Au moins, après le checkeux et le sprint dans l'aéroport, le café à la porte d'embarquement a le mérite d'être à la fois correct et gratuit (tout le contraire d'internet) ce qui, au cas où vous ne l'auriez pas encore remarqué, fait taper des longs longs longs messages vite vite vite vite entre les "Achtung bitter" de la madame du haut-parleur. Toutes ces années inactif sur Facebook à pas écrire ce que je mange au déjeuner, si je manque un autre vol et que je continue sur le café, vous allez savoir ce que je mange, le menu du restaurant et peut-être le nom de la serveuse. "Achtung bitter".

Envoyé avec un certain délai puisque les Allemands sont trop pauvres, ou trop riches selon le point de vue, pour fournir le tinternet gratuit à l'aéroport (contrairement au café). Donc ça partira sur le blogue quand tinternet il y aura... au pire en revenant à Mtl. Ceci sera peut-être mon seul message du voyage qui sait?

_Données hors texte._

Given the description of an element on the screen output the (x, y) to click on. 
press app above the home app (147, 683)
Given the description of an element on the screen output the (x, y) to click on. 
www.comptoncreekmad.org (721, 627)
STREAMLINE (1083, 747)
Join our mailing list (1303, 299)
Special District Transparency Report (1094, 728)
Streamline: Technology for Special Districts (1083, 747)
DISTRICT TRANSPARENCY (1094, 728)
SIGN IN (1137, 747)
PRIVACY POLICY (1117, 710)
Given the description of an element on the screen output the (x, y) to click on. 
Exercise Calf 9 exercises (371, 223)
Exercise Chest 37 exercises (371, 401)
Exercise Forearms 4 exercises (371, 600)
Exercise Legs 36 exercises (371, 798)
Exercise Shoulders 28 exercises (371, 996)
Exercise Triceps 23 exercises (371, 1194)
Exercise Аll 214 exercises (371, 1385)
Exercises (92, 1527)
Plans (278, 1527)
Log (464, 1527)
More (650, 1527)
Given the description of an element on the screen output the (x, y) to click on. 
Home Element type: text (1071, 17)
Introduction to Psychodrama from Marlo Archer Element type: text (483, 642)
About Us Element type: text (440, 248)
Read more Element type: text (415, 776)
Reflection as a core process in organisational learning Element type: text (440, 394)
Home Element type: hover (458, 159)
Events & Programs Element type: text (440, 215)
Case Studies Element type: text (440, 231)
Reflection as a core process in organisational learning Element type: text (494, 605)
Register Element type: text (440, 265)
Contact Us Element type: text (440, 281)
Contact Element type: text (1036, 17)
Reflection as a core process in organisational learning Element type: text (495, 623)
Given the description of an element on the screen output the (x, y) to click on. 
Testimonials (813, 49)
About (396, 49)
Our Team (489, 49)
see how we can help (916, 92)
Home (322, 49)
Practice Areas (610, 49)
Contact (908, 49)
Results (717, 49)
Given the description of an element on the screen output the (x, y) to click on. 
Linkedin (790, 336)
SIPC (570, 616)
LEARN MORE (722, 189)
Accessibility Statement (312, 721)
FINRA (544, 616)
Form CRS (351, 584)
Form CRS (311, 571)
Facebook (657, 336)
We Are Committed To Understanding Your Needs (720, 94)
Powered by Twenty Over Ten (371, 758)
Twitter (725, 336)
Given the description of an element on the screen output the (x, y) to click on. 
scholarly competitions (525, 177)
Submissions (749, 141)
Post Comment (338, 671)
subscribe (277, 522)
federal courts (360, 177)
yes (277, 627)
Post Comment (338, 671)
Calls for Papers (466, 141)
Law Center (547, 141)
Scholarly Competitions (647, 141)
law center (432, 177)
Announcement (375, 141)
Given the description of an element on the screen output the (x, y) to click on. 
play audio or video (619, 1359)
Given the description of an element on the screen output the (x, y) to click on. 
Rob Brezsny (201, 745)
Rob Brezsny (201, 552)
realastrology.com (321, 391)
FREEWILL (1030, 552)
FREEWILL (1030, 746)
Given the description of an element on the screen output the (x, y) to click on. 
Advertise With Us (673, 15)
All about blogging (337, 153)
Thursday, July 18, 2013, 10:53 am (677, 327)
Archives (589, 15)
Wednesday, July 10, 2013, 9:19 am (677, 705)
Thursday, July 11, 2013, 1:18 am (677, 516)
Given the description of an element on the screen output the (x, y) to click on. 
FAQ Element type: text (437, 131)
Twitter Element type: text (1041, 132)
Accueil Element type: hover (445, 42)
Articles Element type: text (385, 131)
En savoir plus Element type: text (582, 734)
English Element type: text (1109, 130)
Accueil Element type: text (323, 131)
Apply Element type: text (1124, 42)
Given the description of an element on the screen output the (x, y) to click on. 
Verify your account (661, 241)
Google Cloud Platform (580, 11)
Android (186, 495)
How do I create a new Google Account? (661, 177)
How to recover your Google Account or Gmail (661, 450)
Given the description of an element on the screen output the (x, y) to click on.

p.s. 12h24, un 2e envol raté, une heure au comptoir Lufthansa et un 3e sprint dans l'aéroport plus tard, assis dans un avion, comme par miracle. Pas encore parti, mais plus près du but que jamais. Prêt pour le marathon de Montréal en t k.

p.p.s. 15h30... Aéroport d'Oslo. Déjà fait le tour. Comme un ikea norvégien. Pas assez de temps pour aller en ville, j'attends. Je viens de trouver le tinternet... 1h gratos. Jicpêp.

samedi 23 juillet 2011

Ça commence bien!?

http://www.cyberpresse.ca/international/europe/201107/22/01-4420124-norvege-la-double-attaque-a-fait-au-moins-87-morts.php

Un 23 juillet en vacances chez les Canicules...

À 30h de partir au pays des maelström et des Lapons!
Au programme:
Îles Lofoten
Tromso
Noordkaap, en lorgnant sur Svalbard.

Pas long, un gros 2 semaines, vacances de la construction obligent.